Francisco (†1226) y Clara (†1253), ambos de Asís, son dos de las más queridas figuras de la cristiandad, de las cuales podemos realmente enorgullecernos. Los dos unían tres grandes pasiones: por Cristo pobre y crucificado, por los pobres, especialmente los leprosos, y del uno por el otro.
El amor por Cristo y por los pobres no disminuía en nada el amor profundo que los unía, mostrando que entre las personas que se consagran a Dios y al servicio de los otros puede existir verdadero amor y relaciones de gran ternura. Hay entre Francisco y Clara algo misterioso que conjuga Eros y Ágape, fascinación y transfiguración. Los relatos que se conservan de la época hablan de los encuentros frecuentes entre ellos. Sin embargo, «regulaban tales encuentros de manera que aquella divina atracción mutua pudiese pasar desapercibida a los ojos de la gente, evitando rumores públicos».
Lógicamente, en una pequeñísima ciudad como Asís todos sabían todo de todos. Así, también entre Clara y Francisco del amor. Una leyenda antigua se refiere a esto con tiernísimo candor: «En cierta ocasión, Francisco había oído alusiones inconvenientes. Fue a Clara y le dijo: ¿Has oído, hermana, lo que el pueblo dice de nosotros? Clara no respondió. Sentía que su corazón se iba a parar y que si decía una sola palabra más, lloraría. Es tiempo de separarnos, dijo Francisco. Ve tú delante y antes de que caiga la noche habrás llegado al convento. Yo iré solo y te acompañaré de lejos, según me conduzca el Señor. Clara cayó de rodillas en medio del camino, poco después se repuso, se levantó y siguió caminando sin mirar hacia atrás. El camino atravesaba un bosque. De repente, ella se sintió sin fuerzas, sin consuelo y sin esperanza, sin una palabra de despedida antes de separarse de Francisco.
Aguardó un poco. Padre, le dijo, ¿cuándo nos veremos de nuevo? Cuando llegue el verano, cuando vuelvan a florecer las rosas, respondió Francisco. Y entonces, en aquel momento, sucedió algo maravilloso: parecía que hubiera llegado el verano y miles y miles de flores irrumpían sobre los campos cubiertos de nieve. Tras el asombro inicial, Clara se apresuró a coger un ramillete de rosas y lo puso en las manos de Francisco». Y la leyenda termina diciendo: «A partir de ese momento Francisco y Clara nunca más se separaron».
Estamos ante el lenguaje simbólico de las leyendas. Son ellas las que guardan el significado de los hechos primordiales del corazón y del amor. «Francisco y Clara nunca más se separaron», es decir, supieron articular su mutuo amor con el amor a Cristo y a los pobres de tal forma que era un solo gran amor.

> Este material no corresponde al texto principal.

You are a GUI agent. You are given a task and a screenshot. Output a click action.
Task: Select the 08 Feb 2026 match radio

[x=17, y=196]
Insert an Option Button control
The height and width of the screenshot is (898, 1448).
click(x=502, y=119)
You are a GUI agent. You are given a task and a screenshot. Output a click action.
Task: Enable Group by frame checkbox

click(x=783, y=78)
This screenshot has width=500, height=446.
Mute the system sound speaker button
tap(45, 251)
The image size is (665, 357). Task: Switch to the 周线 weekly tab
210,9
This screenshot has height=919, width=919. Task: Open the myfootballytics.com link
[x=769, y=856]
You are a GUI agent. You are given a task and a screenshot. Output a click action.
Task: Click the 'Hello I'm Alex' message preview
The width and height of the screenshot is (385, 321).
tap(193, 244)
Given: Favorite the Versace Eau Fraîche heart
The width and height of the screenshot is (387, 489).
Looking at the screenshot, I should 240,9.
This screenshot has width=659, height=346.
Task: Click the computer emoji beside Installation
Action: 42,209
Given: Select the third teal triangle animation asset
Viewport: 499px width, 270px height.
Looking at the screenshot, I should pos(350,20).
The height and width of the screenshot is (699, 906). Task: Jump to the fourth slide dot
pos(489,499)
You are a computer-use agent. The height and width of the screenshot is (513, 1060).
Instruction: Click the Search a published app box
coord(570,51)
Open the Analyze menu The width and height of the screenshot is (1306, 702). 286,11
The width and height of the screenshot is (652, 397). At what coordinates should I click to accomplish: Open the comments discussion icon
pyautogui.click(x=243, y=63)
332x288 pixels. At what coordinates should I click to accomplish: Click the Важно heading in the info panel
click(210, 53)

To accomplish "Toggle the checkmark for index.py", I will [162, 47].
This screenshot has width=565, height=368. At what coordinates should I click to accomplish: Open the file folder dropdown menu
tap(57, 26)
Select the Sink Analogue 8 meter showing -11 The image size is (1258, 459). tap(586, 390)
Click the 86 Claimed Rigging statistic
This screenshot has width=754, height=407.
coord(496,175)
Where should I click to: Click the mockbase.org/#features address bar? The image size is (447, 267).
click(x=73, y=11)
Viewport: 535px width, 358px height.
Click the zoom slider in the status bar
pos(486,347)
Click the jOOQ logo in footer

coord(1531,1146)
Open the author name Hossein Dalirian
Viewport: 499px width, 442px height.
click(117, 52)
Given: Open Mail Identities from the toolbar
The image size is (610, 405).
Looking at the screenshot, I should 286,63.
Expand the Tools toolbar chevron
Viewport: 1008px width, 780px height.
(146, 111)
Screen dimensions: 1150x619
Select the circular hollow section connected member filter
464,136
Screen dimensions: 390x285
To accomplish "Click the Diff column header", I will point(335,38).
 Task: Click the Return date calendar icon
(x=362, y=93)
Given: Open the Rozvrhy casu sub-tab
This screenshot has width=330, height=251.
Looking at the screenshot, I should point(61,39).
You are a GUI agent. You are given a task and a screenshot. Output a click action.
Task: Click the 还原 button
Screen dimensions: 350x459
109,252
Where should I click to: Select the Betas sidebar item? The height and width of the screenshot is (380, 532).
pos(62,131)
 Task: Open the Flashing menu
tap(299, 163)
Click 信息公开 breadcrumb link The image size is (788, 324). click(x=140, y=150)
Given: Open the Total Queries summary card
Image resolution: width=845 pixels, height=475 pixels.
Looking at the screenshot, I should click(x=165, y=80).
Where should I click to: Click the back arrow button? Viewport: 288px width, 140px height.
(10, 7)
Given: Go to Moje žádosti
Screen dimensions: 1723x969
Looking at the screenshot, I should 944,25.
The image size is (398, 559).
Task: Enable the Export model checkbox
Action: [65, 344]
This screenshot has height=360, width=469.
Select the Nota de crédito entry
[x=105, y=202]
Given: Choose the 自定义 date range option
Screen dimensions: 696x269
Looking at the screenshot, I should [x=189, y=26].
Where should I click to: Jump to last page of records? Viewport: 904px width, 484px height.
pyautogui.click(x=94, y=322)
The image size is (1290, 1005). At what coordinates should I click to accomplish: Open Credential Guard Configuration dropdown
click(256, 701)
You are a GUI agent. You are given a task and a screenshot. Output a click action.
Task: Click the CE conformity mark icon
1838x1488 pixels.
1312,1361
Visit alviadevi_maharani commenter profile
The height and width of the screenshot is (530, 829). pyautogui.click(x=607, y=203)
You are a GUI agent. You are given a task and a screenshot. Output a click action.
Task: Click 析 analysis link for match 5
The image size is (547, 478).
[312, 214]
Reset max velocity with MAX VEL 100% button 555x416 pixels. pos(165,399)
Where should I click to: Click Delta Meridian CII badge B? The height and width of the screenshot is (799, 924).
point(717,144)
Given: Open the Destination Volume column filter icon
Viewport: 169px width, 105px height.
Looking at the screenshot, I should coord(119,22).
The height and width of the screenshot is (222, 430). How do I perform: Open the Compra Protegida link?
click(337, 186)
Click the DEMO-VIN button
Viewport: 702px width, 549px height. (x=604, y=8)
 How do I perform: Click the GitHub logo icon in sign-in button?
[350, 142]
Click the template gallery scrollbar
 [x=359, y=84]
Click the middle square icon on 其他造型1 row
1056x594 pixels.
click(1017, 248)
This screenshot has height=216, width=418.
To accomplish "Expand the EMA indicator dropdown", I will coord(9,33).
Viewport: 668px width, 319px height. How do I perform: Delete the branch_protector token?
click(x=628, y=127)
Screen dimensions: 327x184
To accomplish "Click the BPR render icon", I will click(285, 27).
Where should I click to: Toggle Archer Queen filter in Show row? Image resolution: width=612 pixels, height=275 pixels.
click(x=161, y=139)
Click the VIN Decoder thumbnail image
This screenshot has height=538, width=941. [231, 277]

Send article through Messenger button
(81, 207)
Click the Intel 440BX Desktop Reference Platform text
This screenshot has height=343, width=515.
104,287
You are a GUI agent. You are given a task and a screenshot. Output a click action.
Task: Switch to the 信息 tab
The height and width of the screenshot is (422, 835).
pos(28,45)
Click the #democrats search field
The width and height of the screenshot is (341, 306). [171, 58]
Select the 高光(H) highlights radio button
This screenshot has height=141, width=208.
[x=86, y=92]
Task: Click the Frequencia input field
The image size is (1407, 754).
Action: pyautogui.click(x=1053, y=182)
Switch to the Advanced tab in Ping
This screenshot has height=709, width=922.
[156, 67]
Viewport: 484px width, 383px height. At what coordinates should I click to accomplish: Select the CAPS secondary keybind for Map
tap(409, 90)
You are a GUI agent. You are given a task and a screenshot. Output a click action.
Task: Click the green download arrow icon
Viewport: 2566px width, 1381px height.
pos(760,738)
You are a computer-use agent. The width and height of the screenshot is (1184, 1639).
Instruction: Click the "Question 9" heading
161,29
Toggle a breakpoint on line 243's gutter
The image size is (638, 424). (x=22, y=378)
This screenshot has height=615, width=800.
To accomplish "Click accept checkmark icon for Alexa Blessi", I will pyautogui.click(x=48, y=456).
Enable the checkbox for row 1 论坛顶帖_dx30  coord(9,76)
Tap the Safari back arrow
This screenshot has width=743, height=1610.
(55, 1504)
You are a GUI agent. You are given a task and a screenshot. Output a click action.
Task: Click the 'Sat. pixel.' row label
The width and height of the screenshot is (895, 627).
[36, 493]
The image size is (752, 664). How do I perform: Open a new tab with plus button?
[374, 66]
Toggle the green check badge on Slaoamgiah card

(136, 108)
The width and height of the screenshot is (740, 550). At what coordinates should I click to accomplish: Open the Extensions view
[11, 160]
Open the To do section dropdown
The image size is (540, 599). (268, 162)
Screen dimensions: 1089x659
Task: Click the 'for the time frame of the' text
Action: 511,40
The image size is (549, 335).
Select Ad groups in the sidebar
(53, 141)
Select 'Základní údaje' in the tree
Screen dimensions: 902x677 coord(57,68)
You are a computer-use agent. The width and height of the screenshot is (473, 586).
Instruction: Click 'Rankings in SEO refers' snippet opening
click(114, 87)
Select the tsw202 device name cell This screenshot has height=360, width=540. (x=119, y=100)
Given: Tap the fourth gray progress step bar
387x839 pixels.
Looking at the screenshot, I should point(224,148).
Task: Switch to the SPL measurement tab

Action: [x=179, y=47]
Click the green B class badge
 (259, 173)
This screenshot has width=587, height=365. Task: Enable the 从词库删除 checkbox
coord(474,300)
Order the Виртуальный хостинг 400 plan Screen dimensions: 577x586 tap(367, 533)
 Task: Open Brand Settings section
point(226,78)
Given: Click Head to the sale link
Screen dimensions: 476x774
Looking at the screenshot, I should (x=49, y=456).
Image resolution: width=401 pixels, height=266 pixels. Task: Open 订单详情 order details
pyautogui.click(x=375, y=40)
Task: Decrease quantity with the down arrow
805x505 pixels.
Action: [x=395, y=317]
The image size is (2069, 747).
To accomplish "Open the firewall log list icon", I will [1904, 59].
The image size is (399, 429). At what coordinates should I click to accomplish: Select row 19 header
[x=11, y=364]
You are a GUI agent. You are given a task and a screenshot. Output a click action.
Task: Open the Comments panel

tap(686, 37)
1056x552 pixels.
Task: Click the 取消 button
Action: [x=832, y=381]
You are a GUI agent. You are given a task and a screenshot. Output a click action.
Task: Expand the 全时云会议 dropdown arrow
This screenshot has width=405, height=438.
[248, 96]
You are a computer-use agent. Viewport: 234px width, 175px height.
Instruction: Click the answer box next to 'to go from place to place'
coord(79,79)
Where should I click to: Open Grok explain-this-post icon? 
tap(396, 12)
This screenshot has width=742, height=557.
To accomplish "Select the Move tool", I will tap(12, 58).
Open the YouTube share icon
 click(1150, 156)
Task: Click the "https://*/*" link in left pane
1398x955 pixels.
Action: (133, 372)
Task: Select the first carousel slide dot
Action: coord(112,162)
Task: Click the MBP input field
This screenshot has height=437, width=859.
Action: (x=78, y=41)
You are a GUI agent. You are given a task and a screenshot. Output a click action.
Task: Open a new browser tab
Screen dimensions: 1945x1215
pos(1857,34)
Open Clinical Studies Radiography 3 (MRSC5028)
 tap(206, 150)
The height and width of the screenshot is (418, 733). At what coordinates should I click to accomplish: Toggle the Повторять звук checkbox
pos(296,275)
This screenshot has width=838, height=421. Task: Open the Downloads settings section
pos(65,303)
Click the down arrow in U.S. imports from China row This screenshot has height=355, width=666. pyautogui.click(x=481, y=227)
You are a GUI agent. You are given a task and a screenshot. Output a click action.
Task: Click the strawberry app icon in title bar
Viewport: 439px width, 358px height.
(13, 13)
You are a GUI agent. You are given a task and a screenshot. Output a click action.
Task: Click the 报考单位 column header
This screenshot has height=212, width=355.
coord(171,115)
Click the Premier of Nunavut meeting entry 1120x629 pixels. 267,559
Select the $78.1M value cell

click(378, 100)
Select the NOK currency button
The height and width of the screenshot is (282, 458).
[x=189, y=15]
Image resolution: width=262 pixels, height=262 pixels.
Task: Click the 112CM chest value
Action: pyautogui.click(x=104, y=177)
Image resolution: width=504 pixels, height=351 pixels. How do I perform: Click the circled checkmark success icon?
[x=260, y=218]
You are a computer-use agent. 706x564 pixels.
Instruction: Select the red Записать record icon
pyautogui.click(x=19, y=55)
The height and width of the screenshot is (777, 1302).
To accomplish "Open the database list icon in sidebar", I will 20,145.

Efectivamente jamás salió uno del corazón del otro. Un testigo de la canonización de Clara dice con grazie que a ella Francisco «le parecía oro de tal forma claro y luminoso que ella se veía también toda clara y luminosa como en un espejo». ¿Se puede expresar mejor la fusión de amor entre dos personas de excepcional grandeza de alma?
En sus búsquedas y dudas ambos se consultaban, y buscaban un camino en la oración. Un relato biográfico de la época cuenta: «Una vez, Francisco, cansado, llegó a una fuente de aguas cristalinas y se inclinó a mirar durante largos instantes esas aguas claras. Después, volvió en sí y dijo alegremente a su íntimo amigo fray León: Fray León, ovejita de Dios, ¿qué crees que vi en las aguas claras de la fuente? La luna, que se refleja ahí dentro, respondió fray León. No, hermano, no vi la luna, sino el rostro de nuestra hermana Clara, lleno de santa alegría, de suerte que todas mis tristezas desaparecieron».
Ahora en 2011 se celebran los 800 años de la fundación de la Segunda Orden, las Clarisas, por Clara. El relato histórico no podría estar más cargado de densidad amorosa. Francisco convino con Clara que, bellamente ataviada, la noche del domingo de Ramos huyese de casa y viniese a encontrarlo en la capillita que había construido, la Porciúncula. En efecto, ella huyó de casa y llegó a la iglesita donde estaban Francisco y sus compañeros con antorchas encendidas. Alegres, la recibieron con aplausos y con inmenso cariño. Francisco le cortó sus hermosos cabellos rubios. Era el símbolo de su entrada en el nuevo camino religioso. Ahora eran dos en un solo y mismo camino y hasta hoy «nunca más se separaron».